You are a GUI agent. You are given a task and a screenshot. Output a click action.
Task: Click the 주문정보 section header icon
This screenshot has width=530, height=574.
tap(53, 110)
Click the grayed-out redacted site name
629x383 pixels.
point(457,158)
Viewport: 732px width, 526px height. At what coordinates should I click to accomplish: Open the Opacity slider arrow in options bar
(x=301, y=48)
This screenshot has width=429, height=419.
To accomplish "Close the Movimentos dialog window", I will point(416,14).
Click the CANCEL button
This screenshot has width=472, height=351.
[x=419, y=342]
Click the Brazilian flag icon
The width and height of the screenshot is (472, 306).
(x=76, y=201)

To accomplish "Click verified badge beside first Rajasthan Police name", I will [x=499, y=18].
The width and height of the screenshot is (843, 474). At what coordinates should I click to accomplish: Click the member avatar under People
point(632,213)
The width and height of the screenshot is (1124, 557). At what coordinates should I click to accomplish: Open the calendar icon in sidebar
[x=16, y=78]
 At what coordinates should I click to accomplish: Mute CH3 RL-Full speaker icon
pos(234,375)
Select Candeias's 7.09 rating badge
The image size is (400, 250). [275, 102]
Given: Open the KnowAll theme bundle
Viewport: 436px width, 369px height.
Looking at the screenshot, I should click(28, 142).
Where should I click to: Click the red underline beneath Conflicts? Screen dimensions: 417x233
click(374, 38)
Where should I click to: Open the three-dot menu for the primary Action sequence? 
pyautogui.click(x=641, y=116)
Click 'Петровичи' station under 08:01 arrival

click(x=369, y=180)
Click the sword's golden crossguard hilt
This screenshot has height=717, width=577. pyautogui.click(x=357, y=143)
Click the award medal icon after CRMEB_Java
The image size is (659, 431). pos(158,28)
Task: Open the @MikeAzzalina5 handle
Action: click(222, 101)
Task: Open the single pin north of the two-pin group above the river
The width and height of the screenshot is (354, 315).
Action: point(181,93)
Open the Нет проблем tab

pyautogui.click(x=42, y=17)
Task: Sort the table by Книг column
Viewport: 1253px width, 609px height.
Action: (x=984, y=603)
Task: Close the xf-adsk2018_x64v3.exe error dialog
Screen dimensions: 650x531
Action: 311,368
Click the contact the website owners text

================

Task objective: How many lines of the listing include the string "name"? Answer with the number alone.

Answer to this task: 2